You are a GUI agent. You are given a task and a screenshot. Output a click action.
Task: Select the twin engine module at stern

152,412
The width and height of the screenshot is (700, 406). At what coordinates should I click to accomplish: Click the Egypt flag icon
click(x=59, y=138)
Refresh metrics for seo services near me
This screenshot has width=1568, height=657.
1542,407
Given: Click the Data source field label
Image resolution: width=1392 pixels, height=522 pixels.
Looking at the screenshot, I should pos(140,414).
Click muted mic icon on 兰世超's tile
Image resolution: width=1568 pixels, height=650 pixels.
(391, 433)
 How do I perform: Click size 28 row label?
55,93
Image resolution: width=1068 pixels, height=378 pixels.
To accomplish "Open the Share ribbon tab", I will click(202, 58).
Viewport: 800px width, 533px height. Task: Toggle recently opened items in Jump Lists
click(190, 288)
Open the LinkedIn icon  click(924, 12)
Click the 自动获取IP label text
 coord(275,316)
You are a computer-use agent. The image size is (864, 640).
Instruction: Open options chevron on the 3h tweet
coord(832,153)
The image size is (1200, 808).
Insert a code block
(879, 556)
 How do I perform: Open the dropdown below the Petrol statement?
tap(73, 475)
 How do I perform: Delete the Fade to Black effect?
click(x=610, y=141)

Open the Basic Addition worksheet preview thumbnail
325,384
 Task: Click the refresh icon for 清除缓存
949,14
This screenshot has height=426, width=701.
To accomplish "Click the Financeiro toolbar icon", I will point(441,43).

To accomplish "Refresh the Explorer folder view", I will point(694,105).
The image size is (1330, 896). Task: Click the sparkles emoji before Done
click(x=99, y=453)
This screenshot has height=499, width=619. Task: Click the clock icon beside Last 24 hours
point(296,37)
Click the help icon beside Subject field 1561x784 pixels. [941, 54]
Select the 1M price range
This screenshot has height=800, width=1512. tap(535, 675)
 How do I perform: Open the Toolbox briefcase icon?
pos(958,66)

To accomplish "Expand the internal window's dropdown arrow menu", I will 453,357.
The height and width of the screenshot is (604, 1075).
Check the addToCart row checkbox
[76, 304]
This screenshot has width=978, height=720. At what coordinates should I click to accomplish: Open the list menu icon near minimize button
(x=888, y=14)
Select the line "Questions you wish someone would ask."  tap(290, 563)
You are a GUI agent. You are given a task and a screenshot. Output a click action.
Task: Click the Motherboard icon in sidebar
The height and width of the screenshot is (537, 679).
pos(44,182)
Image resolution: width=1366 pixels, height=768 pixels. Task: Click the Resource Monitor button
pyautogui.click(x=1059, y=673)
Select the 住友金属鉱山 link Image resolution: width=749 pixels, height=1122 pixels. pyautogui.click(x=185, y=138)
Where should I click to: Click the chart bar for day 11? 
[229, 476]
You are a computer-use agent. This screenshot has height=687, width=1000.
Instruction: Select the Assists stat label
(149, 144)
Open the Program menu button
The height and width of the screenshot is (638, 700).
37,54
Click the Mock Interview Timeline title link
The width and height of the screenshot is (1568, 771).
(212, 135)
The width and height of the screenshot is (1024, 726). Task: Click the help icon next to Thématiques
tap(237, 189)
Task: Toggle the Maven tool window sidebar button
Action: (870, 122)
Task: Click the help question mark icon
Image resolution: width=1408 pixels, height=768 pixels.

^^^^^^^^^^^^^^^^

The material above is to be transcribed in full, exactly as it appears.

You are a GUI agent. You are given a task and a screenshot. Output a click action.
Task: Select the twin engine module at stern

152,412
The width and height of the screenshot is (700, 406). At what coordinates should I click to accomplish: Click the Egypt flag icon
click(x=59, y=138)
Refresh metrics for seo services near me
This screenshot has width=1568, height=657.
1542,407
Given: Click the Data source field label
Image resolution: width=1392 pixels, height=522 pixels.
Looking at the screenshot, I should pos(140,414).
Click muted mic icon on 兰世超's tile
Image resolution: width=1568 pixels, height=650 pixels.
(391, 433)
 How do I perform: Click size 28 row label?
55,93
Image resolution: width=1068 pixels, height=378 pixels.
To accomplish "Open the Share ribbon tab", I will click(202, 58).
Viewport: 800px width, 533px height. Task: Toggle recently opened items in Jump Lists
click(190, 288)
Open the LinkedIn icon  click(924, 12)
Click the 自动获取IP label text
 coord(275,316)
You are a computer-use agent. The image size is (864, 640).
Instruction: Open options chevron on the 3h tweet
coord(832,153)
The image size is (1200, 808).
Insert a code block
(879, 556)
 How do I perform: Open the dropdown below the Petrol statement?
tap(73, 475)
 How do I perform: Delete the Fade to Black effect?
click(x=610, y=141)

Open the Basic Addition worksheet preview thumbnail
325,384
 Task: Click the refresh icon for 清除缓存
949,14
This screenshot has height=426, width=701.
To accomplish "Click the Financeiro toolbar icon", I will point(441,43).

To accomplish "Refresh the Explorer folder view", I will point(694,105).
The image size is (1330, 896). Task: Click the sparkles emoji before Done
click(x=99, y=453)
This screenshot has height=499, width=619. Task: Click the clock icon beside Last 24 hours
point(296,37)
Click the help icon beside Subject field 1561x784 pixels. [941, 54]
Select the 1M price range
This screenshot has height=800, width=1512. tap(535, 675)
 How do I perform: Open the Toolbox briefcase icon?
pos(958,66)

To accomplish "Expand the internal window's dropdown arrow menu", I will 453,357.
The height and width of the screenshot is (604, 1075).
Check the addToCart row checkbox
[76, 304]
This screenshot has width=978, height=720. At what coordinates should I click to accomplish: Open the list menu icon near minimize button
(x=888, y=14)
Select the line "Questions you wish someone would ask."  tap(290, 563)
You are a GUI agent. You are given a task and a screenshot. Output a click action.
Task: Click the Motherboard icon in sidebar
The height and width of the screenshot is (537, 679).
pos(44,182)
Image resolution: width=1366 pixels, height=768 pixels. Task: Click the Resource Monitor button
pyautogui.click(x=1059, y=673)
Select the 住友金属鉱山 link Image resolution: width=749 pixels, height=1122 pixels. pyautogui.click(x=185, y=138)
Where should I click to: Click the chart bar for day 11? 
[229, 476]
You are a computer-use agent. This screenshot has height=687, width=1000.
Instruction: Select the Assists stat label
(149, 144)
Open the Program menu button
The height and width of the screenshot is (638, 700).
37,54
Click the Mock Interview Timeline title link
The width and height of the screenshot is (1568, 771).
(212, 135)
The width and height of the screenshot is (1024, 726). Task: Click the help icon next to Thématiques
tap(237, 189)
Task: Toggle the Maven tool window sidebar button
Action: (870, 122)
Task: Click the help question mark icon
Image resolution: width=1408 pixels, height=768 pixels.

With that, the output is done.